Activity =>
Nothing in the data may be altered; copy it all exactly.

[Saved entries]
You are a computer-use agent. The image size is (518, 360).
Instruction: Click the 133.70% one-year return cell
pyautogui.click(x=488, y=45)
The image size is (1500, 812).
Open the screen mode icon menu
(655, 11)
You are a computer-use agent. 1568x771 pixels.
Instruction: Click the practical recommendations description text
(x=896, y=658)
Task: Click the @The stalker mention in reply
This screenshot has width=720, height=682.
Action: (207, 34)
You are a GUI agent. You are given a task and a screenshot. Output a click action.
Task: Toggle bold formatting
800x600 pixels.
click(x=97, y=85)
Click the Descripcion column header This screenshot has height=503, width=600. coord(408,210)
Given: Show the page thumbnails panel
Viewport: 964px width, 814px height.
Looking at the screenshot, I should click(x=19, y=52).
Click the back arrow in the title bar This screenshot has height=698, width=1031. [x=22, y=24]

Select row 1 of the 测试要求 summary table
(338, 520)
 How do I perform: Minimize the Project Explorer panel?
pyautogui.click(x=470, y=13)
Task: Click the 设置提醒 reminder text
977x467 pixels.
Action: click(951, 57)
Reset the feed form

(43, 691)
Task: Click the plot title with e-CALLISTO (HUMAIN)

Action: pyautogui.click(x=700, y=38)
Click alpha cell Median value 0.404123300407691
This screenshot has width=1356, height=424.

Solution below =>
You are a computer-use agent. The image size is (518, 360).
Instruction: Click the 133.70% one-year return cell
pyautogui.click(x=488, y=45)
The image size is (1500, 812).
Open the screen mode icon menu
(655, 11)
You are a computer-use agent. 1568x771 pixels.
Instruction: Click the practical recommendations description text
(x=896, y=658)
Task: Click the @The stalker mention in reply
This screenshot has width=720, height=682.
Action: (207, 34)
You are a GUI agent. You are given a task and a screenshot. Output a click action.
Task: Toggle bold formatting
800x600 pixels.
click(x=97, y=85)
Click the Descripcion column header This screenshot has height=503, width=600. coord(408,210)
Given: Show the page thumbnails panel
Viewport: 964px width, 814px height.
Looking at the screenshot, I should click(x=19, y=52).
Click the back arrow in the title bar This screenshot has height=698, width=1031. [x=22, y=24]

Select row 1 of the 测试要求 summary table
(338, 520)
 How do I perform: Minimize the Project Explorer panel?
pyautogui.click(x=470, y=13)
Task: Click the 设置提醒 reminder text
977x467 pixels.
Action: click(951, 57)
Reset the feed form

(43, 691)
Task: Click the plot title with e-CALLISTO (HUMAIN)

Action: pyautogui.click(x=700, y=38)
Click alpha cell Median value 0.404123300407691
This screenshot has width=1356, height=424.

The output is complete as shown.